Following a sharp downturn in the first half of 2020 when the COVID-19 pandemic struck, UK mergers and acquisition (M&A) activity experienced a strong recovery in 2021. Investor confidence returned following the national vaccination programme with more certainty in the UK economic outlook. After the pandemic, many changes were introduced to the market in the context of, value, economic certainty and private equity and has influenced several new M&A trends into existence.
Recent M&A trends indicate what this might mean for deal activity in 2022, with current highlights including:
Deal values rising – in 2020, total global transaction values topped £2.5 trillion, compared to £3.6 trillion worth of deals completed in 2021 – an increase of over 40%, according to data from Bureau van Dijk. This is likely a direct result from the wider trends within the market such as higher investor confidence, increased levels of competition for attractive targets, readily available funds (including private equity) and low financing costs which have all resulted in higher business values.
Increased global transactions – international transactions are increasingly viewed as a speedy route into new markets. 2021 saw an increase of almost a third in the number of UK deals involving n overseas acquirer or investor, illustrating that more buyers and investors are aiming to gain access to UK markets.
Earn outs return –a term is used to describe a system that ensures vendors get full value of their business. It is anticipated that earn-outs would return as the economy recovers. For purchasers who are less certain of business’s value as a result of global uncertainties, earn-outs can allow them to hold back some cash to improve its liquidity. They could also encourage a vendor to sell in the knowledge that it could earn the desired selling prices by achieving specific financial targets after completion.

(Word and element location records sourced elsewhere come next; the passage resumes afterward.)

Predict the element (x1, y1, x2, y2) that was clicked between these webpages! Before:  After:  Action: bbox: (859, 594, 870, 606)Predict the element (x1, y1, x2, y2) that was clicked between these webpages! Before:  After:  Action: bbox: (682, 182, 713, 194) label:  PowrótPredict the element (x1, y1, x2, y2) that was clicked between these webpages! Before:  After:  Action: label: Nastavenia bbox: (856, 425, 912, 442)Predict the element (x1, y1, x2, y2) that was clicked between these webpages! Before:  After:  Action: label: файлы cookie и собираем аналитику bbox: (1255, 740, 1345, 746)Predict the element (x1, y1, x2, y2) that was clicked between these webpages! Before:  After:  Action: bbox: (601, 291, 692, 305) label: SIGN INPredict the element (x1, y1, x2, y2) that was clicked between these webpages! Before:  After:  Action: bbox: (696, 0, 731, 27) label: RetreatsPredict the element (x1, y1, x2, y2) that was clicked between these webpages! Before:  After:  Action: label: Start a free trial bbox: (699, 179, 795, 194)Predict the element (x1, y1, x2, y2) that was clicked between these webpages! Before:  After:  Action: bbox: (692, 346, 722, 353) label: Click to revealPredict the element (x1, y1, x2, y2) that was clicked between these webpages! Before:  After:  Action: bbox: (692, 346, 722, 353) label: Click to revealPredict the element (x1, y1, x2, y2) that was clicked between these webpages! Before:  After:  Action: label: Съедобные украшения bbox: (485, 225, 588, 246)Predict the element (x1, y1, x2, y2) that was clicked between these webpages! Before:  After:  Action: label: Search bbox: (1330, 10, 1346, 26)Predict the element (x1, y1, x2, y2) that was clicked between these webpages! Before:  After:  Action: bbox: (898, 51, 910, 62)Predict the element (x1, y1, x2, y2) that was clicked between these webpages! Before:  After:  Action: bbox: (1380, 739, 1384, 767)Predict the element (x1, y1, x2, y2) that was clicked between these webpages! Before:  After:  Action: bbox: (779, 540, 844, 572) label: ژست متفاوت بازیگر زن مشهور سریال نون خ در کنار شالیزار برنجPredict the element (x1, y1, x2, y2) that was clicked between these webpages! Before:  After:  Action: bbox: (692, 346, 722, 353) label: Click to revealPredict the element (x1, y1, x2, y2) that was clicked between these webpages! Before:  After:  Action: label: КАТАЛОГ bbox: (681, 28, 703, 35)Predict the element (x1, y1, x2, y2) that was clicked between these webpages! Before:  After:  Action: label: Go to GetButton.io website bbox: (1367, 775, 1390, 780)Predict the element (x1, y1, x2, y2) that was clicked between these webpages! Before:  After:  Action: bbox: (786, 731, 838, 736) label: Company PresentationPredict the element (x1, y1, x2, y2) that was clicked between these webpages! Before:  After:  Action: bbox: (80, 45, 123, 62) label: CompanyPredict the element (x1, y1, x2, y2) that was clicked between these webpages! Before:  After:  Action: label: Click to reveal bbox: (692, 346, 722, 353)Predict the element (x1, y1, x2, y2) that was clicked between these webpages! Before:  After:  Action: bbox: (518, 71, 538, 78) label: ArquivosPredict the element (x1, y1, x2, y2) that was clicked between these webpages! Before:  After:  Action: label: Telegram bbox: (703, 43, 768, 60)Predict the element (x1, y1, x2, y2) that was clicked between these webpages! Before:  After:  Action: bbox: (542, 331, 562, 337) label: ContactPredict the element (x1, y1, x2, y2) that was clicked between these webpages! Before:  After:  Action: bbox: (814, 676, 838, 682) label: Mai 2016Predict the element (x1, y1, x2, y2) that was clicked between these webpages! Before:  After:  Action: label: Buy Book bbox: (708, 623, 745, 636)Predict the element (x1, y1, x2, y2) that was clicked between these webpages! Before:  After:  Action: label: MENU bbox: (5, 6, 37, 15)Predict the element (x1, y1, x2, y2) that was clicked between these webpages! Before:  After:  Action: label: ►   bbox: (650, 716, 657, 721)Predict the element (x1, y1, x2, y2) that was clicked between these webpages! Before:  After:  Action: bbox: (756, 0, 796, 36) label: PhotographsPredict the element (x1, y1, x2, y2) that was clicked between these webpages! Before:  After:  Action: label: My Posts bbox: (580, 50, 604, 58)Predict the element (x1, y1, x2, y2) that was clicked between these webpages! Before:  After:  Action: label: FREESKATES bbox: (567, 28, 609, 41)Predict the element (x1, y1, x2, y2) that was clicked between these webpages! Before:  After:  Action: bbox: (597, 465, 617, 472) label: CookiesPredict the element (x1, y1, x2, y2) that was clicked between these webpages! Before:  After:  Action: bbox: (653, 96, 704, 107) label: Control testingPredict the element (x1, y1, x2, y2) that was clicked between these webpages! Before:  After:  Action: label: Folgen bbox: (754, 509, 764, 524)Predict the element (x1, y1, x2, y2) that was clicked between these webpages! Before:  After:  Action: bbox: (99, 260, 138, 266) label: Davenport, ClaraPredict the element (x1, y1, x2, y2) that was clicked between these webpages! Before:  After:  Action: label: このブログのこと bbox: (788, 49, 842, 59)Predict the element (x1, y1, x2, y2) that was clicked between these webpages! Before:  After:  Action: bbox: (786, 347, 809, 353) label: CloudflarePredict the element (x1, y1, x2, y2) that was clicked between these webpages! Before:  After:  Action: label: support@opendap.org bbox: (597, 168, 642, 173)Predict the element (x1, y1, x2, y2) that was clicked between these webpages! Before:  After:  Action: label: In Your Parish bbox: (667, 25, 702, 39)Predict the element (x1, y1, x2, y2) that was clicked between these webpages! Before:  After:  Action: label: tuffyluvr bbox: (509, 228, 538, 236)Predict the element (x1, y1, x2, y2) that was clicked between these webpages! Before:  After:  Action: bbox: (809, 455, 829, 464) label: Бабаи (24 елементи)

Increased emphasis on diversity –Gender, ethnic and cultural diversity is becoming an increasingly important consideration for many companies. It’s been noted that issues regarding diversity and inclusion are becoming increasingly relevant in every stage of the M&A process, particularly for due diligence and integration. According to Dr Valeriya Vitkova, Research Fellow at Bayes, research shows the companies with greater diversity and inclusion perform better than their competitors.
ESG objectives drive deal activity – Environmental, Social and Governance (ESG) concerns have been making their way to the forefront in recent years, and is anticipated to continue into the future. As the ESG agenda remains on of the top management goals for global business, it is estimated to drive great deal activity in the future. With the objective remaining resilient in a competitive market, 65% of M&A executives expect their company’s ESG focus to increase. There has also been record-breaking financial sponsors with ESG specific focus, with larger funds coming into action to support transactions within this agenda. As an example, several debt providers are now offering improved pricing to acquirers that involved in ESG-related deals. Evidently, according to statistics from Bain & Company, 1 in 5 deals valued greater than $1 billion focussed on energy transition and a sustainable future.
Fear of interest rate rises and inflation to drive quicker debt-funded deals – the COVID-19 pandemic and the soaring costs of living have driven inflation, which has led to inevitable increases to interest rates. This environment is forecasted to fuel greater urgency to complete deals sooner rather than later.
An increase in digitisation in deal-making – Uncertainty around the pandemic created a need for better digitisation and the use of technology around deal-making. Many businesses already had these processes embedded within their operations beforehand, however travel restrictions and decreased physical workplace interactions over the past two years has seen this accelerate significantly.